Su discípulo Viviani, que permaneció continuamente junto a él en los últimos treinta meses, cuenta que su salud estaba muy agotada: tenía una grave artritis desde los 30 años, a la que se unía «una irritación constante y casi insoportable en los párpados» y «otros achaques que trae consigo una edad tan avanzada, sobre todo cuando se ha consumido en el mucho estudio y vigilia». Añade que, a pesar de todo, seguía lleno de proyectos de trabajo, hasta que por fin «le asaltó una fiebre, que le fue consumiendo lentamente, y una fuerte palpitación, con lo que a lo largo de dos meses se fue extenuando cada vez más, y, por fin, un miércoles, que era el 8 de enero de 1642, hacia las cuatro de la madrugada, murió con firmeza filosófica y cristiana, a los setenta y siete años de edad, diez meses y veinte días».

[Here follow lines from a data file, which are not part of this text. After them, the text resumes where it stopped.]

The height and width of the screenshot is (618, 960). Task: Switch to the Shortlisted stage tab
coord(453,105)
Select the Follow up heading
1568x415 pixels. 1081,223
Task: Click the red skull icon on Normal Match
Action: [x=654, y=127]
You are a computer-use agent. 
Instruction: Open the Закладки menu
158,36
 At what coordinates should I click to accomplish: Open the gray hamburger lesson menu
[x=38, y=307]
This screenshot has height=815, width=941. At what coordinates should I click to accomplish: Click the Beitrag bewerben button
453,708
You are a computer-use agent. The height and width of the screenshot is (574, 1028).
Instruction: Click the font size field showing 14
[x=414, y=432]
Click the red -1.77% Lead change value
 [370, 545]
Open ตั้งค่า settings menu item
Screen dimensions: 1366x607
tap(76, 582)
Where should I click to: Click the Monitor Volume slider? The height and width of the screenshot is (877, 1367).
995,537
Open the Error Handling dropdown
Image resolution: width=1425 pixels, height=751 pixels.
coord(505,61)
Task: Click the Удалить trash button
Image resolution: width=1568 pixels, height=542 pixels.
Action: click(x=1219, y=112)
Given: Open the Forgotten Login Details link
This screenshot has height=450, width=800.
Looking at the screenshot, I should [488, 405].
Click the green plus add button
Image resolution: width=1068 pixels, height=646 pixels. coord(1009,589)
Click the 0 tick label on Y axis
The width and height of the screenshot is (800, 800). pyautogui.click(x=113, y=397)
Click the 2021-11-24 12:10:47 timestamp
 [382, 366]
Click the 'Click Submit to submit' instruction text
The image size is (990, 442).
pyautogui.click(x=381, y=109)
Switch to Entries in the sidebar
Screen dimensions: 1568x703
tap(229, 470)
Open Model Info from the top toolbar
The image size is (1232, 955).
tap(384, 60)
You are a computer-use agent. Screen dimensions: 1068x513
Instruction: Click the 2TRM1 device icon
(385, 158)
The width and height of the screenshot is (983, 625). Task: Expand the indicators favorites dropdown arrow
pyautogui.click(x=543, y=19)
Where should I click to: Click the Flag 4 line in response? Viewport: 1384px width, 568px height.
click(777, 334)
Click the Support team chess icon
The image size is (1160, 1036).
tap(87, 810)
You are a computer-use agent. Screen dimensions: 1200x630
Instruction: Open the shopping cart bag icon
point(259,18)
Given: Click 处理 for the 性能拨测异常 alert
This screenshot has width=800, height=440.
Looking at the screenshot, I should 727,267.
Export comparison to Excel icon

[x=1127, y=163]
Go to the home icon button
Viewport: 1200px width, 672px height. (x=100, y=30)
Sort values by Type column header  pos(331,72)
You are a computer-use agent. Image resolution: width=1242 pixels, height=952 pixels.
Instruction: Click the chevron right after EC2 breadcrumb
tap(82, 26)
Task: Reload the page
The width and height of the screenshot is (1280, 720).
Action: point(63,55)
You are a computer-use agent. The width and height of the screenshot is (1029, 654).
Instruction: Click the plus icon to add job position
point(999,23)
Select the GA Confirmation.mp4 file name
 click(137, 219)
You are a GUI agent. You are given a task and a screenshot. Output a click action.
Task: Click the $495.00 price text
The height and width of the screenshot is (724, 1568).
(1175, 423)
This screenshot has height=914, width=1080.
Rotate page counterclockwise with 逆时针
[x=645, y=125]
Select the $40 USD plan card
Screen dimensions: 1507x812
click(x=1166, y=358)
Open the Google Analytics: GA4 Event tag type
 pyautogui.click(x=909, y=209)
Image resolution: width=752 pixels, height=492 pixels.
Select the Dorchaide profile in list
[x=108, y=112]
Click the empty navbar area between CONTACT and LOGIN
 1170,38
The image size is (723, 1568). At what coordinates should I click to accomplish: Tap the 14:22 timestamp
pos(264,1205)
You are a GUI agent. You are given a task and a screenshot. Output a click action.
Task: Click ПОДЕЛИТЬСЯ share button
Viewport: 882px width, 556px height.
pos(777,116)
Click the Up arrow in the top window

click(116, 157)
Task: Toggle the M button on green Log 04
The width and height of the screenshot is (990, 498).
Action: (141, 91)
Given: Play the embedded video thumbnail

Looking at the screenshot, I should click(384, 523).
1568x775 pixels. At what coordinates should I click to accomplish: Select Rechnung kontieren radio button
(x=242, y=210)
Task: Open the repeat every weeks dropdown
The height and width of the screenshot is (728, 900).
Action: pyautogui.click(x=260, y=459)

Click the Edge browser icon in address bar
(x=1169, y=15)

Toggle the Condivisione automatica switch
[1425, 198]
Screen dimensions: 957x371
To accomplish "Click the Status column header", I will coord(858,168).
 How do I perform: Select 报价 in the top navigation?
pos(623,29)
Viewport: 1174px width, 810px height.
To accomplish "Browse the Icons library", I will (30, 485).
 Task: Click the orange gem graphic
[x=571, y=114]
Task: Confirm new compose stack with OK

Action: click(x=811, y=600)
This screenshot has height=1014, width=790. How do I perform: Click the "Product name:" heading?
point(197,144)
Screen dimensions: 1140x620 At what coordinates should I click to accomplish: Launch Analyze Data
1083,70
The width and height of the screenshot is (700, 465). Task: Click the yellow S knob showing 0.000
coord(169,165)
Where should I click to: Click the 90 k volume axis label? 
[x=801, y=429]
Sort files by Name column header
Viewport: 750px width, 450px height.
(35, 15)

En 1633 tuvo lugar en Roma el famoso proceso contra Galileo. No fue condenado a muerte, ni nadie lo pretendió. Nadie le torturó, ni le pegó, ni le puso un dedo encima; no hubo ninguna clase de malos tratos físicos. Fue condenado a prisión y, teniendo en cuenta sus buenas disposiciones, la pena fue inmediatamente conmutada por arresto domiciliario. Desde el proceso hasta que murió, vivió en su casa. Siguió trabajando con intensidad, y publicó en esa época su obra más importante.
Tres de los diez altos dignatarios del tribunal se negaron a firmar la sentencia. El Papa nada tuvo que ver oficialmente ni con el tribunal ni con la sentencia. Desde luego, el proceso no debió producirse, y me parece lamentable. Pero los trabajos de Galileo siguieron adelante.